Naphtha, oil and asphalt was found in the town in the 18th century.

The city was populated by both Kurds and Turkmens in the 19th century, during the era of Ottoman Iraq. Claudius Rich visited the town in 1820 and stated that the town had a population of 50,000. In 1882 Major General Gerard visited the town and stated that the town had a bazaar, 300 houses, 100 regulars and 30 zaptiyehs.

John Gordon Lorimer visited Tuz Khurmatu in 1912, stating that the town consists of about 600 houses and around 3,000 inhabitants, and that some 20 households are Jews, with the rest being Turks who have been settled here from old.

The town was captured by United Kingdom in May 1918 and were met with joy from the locals. The local Hamawand tribe would offer their assistance to secure the area.

In 1925, Tuz Khurmatu’s population was entirely Turkmen, except for some Jewish families (35 out of 405 families).

40% of the population was Kurdish in the 1947 census.

In 1991, Tooz District was separated from Kirkuk Governorate and attached to Saladin Governorate for Arabization purposes. The population of the town was 75,737 the subsequent year, and decreased to 51,998 in 1987. The town participated in the 1991 Iraqi uprising before being suppressed by the Ba'athist Iraqi army.

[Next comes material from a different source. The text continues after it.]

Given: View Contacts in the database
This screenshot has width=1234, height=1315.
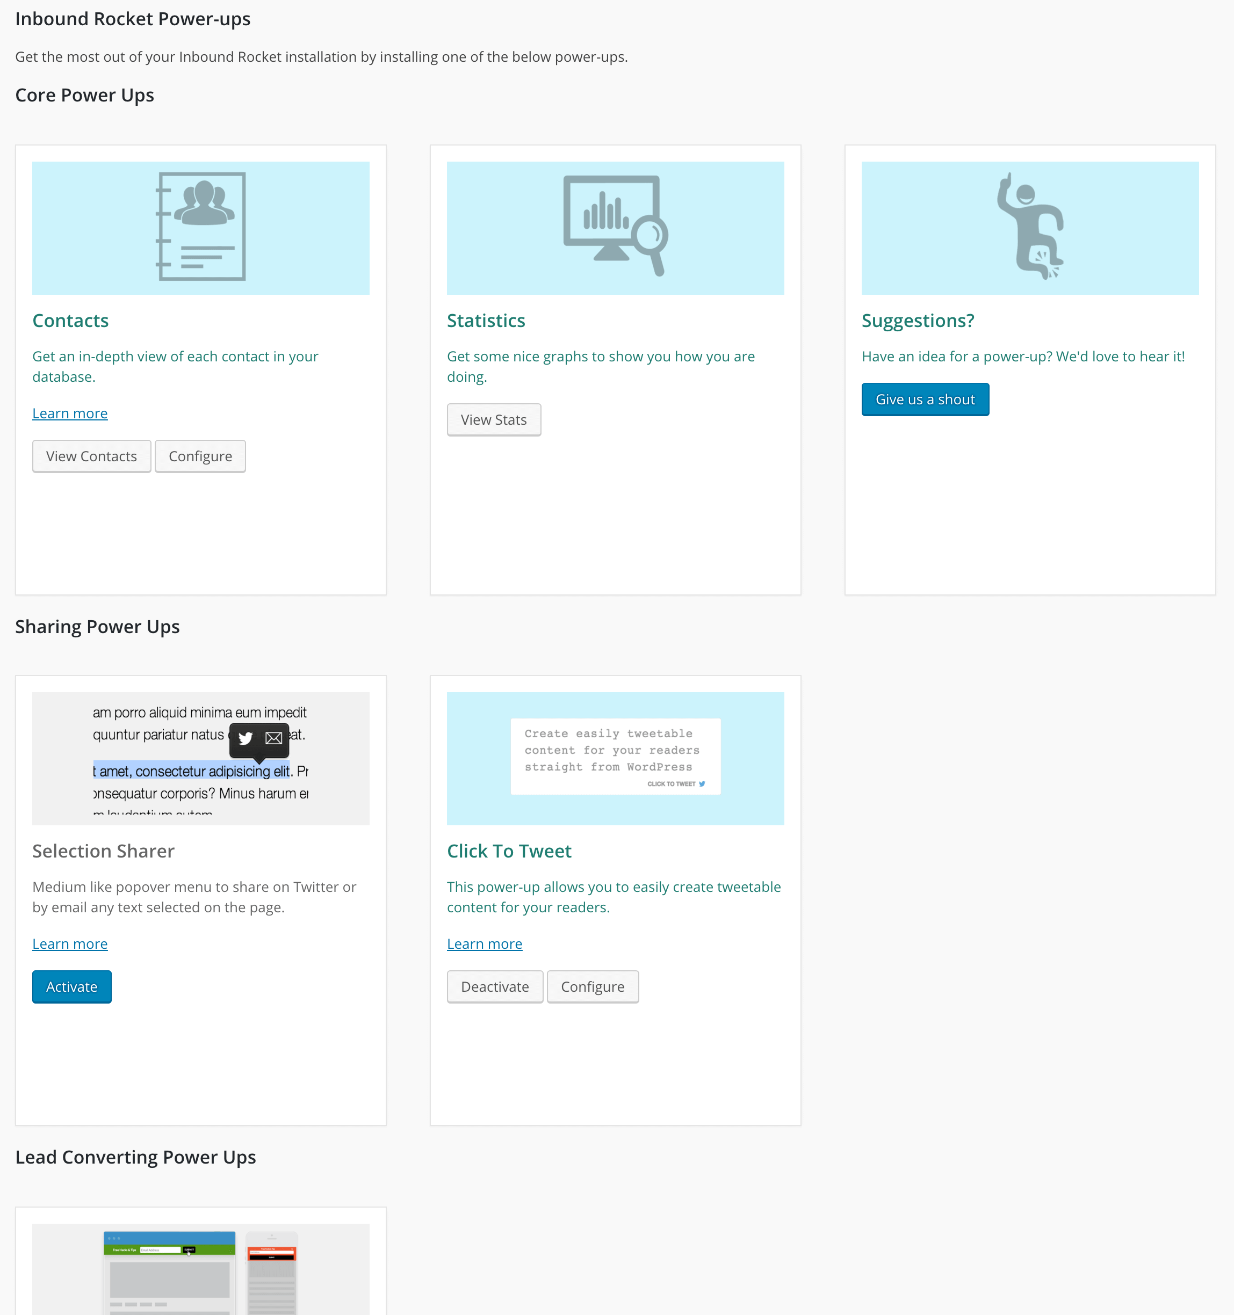Looking at the screenshot, I should tap(92, 456).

=== Operation Iraqi Freedom ===
- On June 2, 2005, at least 12 people were killed and at least 40 wounded in an explosion targeting a restaurant.
- On June 23, 2005, a car bomb detonated by remote control hit an Iraqi police patrol, killing one policeman and wounding 7 civilians.
- On September 20, 2005, insurgents detonated a car bomb targeting Shiite worshippers as they were exiting the Hussainiyat al-Rasoul al-Azam mosque, killing at least 10 and wounding 21 others.
- On March 14, 2007, a suicide bomber struck a market and killing 8 and wounding 25.

=== Operation New Dawn ===
- On September 7, 2010, the first US casualties after President Barack Obama declared an end to US combat operations took place near the city when Iraqi insurgents killed 2 US military personnel.

=== Post-U.S. withdrawal and Iraqi Civil War ===
- On October 27, 2012, a car bombing next to a building owned by a Shi'ite endowment killed two civilians and injured ten others.
- On December 17, 2012, two consecutive car bombings hit a residential area near the city's General Hospital, killing 11 civilians and injuring 45 others. The attacks were part of a country-wide wave of violence that killed almost 100 people in a single day.
- On January 16, 2013, a suicide car bombing at the offices of the Kurdistan Democratic Party killed 5 and injured 40 others.
- On January 23, 2013, a suicide bomber blew himself up during a funeral for a politician's relative in the city, killing 42 and leaving 75 others wounded.
- In November 2015, the town experienced clashes between the Kurdish Peshmerga and Shia Popular Mobilization Forces that claimed 11 lives, wounded over 20 people, and damaged over 200 houses through arson committed by both sides. A truce was reached soon after.
- On November 28, 2015, an IS suicide bomber bombed a town checkpoint, killing 6.